* [Input]
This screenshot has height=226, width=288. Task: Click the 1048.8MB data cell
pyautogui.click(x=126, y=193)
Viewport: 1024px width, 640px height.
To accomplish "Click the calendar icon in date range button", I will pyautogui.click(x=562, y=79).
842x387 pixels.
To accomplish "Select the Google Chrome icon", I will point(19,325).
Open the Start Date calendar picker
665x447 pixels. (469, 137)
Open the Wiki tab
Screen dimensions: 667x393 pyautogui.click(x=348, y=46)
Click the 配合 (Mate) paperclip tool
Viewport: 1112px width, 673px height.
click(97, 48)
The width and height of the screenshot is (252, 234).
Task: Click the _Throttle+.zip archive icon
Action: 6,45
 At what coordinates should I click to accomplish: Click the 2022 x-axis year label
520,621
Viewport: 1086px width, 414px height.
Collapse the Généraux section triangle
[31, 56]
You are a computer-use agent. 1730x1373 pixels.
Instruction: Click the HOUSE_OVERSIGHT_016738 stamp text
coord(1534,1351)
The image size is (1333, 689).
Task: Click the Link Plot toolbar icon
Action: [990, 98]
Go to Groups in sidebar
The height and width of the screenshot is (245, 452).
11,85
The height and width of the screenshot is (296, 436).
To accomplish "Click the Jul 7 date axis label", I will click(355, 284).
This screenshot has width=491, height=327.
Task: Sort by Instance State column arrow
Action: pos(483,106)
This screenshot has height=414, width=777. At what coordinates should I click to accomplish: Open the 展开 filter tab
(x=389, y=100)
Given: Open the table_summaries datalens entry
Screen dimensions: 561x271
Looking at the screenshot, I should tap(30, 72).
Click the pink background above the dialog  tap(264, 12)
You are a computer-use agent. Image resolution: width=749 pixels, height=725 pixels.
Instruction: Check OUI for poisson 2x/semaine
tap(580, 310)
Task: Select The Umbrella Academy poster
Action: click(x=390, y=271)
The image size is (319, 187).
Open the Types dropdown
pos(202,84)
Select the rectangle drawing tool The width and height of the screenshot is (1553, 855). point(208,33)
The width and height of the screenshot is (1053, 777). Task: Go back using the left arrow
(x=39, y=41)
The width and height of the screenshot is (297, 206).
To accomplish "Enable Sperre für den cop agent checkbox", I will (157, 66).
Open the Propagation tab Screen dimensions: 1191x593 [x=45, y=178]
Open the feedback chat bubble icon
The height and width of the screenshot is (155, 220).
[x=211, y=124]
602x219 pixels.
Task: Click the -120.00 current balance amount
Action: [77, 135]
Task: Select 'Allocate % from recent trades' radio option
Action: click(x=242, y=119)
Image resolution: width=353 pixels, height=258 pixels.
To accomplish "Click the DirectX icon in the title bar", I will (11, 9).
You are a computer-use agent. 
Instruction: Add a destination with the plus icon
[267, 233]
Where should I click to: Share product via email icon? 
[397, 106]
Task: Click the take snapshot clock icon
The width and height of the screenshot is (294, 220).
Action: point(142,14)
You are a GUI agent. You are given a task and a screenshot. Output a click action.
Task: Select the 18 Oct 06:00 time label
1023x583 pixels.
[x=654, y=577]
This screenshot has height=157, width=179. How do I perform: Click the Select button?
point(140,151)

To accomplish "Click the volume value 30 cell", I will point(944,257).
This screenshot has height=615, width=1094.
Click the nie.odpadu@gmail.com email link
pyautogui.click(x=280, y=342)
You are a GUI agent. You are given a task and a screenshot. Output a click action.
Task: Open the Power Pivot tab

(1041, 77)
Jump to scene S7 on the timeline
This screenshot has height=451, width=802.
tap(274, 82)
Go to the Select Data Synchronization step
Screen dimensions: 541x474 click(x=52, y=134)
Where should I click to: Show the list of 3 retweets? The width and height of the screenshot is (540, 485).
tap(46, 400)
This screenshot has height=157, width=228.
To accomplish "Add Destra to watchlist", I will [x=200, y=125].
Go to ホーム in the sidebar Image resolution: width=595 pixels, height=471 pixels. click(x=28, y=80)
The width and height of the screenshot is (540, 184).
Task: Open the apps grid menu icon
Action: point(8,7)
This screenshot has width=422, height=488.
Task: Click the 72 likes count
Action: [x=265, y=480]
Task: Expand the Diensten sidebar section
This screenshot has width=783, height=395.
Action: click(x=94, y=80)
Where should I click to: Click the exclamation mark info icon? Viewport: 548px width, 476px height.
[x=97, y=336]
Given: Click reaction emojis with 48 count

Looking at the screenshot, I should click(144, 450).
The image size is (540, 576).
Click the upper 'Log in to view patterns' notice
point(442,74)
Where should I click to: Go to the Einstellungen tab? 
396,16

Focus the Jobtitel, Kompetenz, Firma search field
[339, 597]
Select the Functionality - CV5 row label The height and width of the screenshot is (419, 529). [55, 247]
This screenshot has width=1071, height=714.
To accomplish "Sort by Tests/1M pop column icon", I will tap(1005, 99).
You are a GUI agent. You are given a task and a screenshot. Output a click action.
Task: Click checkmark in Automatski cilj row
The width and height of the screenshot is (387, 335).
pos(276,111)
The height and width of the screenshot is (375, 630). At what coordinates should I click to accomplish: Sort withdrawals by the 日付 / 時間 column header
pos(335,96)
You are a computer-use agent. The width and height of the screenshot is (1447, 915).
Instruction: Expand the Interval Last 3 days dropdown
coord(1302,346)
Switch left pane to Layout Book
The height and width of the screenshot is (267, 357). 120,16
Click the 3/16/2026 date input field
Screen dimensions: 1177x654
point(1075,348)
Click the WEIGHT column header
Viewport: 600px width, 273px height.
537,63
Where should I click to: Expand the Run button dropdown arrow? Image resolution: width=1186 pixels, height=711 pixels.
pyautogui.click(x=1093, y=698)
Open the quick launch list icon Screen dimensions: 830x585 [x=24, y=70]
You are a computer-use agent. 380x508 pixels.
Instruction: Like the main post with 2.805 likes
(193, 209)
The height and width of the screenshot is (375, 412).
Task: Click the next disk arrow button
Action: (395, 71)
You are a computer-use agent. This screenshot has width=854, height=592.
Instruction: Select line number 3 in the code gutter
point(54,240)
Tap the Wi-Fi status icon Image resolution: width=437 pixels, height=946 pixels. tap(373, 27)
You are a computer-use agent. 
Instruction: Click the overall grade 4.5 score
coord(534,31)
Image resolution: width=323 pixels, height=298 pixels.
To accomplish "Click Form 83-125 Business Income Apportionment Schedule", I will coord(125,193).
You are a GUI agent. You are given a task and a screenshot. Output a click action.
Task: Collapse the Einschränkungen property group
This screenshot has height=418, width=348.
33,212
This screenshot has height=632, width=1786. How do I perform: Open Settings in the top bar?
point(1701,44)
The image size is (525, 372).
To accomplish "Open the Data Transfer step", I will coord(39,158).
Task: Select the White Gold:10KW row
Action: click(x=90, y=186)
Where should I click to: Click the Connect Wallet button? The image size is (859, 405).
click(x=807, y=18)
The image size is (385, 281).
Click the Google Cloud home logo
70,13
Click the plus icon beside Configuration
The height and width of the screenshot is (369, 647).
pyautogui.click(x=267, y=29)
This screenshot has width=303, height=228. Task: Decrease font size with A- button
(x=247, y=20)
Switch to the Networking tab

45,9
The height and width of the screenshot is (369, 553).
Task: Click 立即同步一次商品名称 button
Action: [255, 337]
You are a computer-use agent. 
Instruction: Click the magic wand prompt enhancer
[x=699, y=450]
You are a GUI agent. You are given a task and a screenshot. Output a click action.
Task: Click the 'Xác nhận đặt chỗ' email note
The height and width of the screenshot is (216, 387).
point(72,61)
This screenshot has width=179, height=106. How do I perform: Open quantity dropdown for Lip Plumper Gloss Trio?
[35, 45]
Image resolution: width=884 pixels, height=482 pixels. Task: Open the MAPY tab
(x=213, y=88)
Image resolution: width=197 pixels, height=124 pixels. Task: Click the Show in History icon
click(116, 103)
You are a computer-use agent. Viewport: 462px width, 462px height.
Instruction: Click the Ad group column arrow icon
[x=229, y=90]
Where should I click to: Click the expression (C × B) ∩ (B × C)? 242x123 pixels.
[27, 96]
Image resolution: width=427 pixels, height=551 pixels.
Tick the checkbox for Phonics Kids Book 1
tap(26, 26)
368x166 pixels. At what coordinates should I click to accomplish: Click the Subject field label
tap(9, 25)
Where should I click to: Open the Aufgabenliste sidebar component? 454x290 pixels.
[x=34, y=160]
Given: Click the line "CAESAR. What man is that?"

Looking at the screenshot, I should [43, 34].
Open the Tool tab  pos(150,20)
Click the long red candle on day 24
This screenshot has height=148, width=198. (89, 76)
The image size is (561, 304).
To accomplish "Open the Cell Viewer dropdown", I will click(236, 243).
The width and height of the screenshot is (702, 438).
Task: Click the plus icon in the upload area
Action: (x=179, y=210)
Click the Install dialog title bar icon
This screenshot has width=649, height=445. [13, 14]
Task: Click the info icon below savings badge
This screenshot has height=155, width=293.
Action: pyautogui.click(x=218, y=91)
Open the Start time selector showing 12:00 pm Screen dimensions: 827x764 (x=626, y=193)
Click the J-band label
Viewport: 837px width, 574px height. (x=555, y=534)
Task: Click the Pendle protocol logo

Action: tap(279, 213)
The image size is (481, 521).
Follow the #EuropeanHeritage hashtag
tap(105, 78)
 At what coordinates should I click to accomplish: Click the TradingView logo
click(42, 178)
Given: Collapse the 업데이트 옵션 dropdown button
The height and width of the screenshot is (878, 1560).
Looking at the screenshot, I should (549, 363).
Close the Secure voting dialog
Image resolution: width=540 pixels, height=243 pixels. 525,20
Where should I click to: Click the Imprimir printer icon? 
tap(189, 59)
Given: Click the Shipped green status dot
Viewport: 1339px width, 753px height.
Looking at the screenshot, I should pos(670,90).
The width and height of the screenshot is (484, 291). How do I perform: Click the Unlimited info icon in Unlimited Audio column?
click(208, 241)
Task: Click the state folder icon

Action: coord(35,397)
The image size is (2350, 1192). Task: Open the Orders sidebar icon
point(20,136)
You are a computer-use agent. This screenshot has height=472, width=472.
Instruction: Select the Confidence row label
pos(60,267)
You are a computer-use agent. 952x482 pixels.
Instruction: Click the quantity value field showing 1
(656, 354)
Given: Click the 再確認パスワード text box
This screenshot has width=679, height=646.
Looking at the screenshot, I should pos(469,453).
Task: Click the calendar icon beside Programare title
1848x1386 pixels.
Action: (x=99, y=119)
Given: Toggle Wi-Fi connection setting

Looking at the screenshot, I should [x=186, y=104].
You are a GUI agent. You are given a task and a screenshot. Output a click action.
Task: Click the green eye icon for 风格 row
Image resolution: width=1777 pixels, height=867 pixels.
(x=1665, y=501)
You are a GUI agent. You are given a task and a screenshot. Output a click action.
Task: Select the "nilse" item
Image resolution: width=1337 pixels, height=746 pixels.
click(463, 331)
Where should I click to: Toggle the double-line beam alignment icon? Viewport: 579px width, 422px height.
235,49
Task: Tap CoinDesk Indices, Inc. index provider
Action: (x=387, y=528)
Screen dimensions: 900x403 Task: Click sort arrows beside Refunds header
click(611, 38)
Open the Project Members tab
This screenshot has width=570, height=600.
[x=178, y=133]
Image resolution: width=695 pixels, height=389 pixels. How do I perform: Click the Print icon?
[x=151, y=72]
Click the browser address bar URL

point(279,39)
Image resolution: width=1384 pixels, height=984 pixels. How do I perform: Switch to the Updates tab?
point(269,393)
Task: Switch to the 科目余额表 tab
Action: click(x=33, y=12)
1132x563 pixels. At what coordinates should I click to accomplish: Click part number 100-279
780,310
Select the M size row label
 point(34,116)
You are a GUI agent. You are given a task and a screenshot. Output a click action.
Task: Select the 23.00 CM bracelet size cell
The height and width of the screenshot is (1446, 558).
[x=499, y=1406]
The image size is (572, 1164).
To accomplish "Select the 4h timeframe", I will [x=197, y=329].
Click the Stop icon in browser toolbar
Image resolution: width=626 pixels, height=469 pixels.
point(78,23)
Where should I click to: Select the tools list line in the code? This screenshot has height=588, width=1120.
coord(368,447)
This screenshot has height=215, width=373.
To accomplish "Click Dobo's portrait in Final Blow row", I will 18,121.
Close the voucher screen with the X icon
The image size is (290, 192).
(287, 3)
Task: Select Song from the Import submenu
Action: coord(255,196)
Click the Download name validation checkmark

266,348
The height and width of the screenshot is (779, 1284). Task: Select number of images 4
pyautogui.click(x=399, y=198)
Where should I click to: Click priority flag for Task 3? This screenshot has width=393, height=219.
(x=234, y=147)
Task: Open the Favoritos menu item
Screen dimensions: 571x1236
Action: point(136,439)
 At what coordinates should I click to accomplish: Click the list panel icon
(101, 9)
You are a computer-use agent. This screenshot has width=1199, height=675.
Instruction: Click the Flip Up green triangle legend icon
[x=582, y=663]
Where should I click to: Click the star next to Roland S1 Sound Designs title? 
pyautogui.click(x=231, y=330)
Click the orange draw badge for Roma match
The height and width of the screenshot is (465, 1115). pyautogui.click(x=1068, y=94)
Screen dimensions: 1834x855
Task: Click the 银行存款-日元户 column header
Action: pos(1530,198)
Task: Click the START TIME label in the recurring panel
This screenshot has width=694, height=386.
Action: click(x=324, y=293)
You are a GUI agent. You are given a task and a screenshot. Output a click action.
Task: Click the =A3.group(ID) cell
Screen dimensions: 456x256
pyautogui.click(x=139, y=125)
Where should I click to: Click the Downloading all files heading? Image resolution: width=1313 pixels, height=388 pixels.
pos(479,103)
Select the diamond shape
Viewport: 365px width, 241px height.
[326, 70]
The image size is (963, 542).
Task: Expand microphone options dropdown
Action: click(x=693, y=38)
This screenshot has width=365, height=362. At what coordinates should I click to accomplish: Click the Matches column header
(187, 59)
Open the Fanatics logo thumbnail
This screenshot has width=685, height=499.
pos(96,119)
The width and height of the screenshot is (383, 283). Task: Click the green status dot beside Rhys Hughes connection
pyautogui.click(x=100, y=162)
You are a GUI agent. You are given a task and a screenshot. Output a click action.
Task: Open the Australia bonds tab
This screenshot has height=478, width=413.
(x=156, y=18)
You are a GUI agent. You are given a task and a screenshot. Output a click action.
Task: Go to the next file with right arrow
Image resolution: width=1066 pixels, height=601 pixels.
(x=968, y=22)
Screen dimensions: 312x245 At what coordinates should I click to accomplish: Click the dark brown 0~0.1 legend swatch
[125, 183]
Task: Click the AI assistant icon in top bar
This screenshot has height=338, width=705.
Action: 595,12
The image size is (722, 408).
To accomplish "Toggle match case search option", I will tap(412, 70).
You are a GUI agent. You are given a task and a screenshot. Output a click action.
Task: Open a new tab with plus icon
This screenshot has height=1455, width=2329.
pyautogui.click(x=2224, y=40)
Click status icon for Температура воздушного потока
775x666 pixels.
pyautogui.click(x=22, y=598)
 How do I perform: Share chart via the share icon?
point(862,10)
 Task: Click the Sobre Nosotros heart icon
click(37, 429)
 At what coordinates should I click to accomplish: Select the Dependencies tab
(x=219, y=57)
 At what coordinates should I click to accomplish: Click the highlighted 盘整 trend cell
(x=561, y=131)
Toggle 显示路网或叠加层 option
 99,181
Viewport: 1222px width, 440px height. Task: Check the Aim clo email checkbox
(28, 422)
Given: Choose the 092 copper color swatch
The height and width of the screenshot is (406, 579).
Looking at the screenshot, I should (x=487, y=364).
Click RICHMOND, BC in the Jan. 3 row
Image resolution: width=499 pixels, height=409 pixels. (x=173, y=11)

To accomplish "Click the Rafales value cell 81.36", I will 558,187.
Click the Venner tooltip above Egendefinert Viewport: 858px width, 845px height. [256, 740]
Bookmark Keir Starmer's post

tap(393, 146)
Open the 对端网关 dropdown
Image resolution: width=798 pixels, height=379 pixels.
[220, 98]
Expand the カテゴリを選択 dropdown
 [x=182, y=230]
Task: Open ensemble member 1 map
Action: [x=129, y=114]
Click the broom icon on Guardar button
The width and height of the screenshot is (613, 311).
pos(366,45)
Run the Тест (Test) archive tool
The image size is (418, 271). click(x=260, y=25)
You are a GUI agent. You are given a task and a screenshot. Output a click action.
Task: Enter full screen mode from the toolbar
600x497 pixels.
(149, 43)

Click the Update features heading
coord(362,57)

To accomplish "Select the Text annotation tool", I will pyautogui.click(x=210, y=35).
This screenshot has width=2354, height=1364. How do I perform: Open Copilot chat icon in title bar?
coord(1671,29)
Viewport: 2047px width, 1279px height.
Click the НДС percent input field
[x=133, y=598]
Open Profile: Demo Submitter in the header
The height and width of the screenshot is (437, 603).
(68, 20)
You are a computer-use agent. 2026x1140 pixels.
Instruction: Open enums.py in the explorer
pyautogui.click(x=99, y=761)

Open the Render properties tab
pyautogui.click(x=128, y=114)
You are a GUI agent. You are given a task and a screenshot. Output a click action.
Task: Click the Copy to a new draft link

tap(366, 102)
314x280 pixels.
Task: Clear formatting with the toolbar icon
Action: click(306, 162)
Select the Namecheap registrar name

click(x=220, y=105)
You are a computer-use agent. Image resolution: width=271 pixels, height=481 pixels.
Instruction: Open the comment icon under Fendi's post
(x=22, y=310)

* [What you need to do] Reproduce the rows that begin at the line containing "You are a computer-use agent. The" and end after the line containing "coord(1302,346)", replacing "Interval" with "Time range" and leaving all else unchanged.

* [Response to this exercise]
You are a computer-use agent. The width and height of the screenshot is (1447, 915).
Instruction: Expand the Time range Last 3 days dropdown
coord(1302,346)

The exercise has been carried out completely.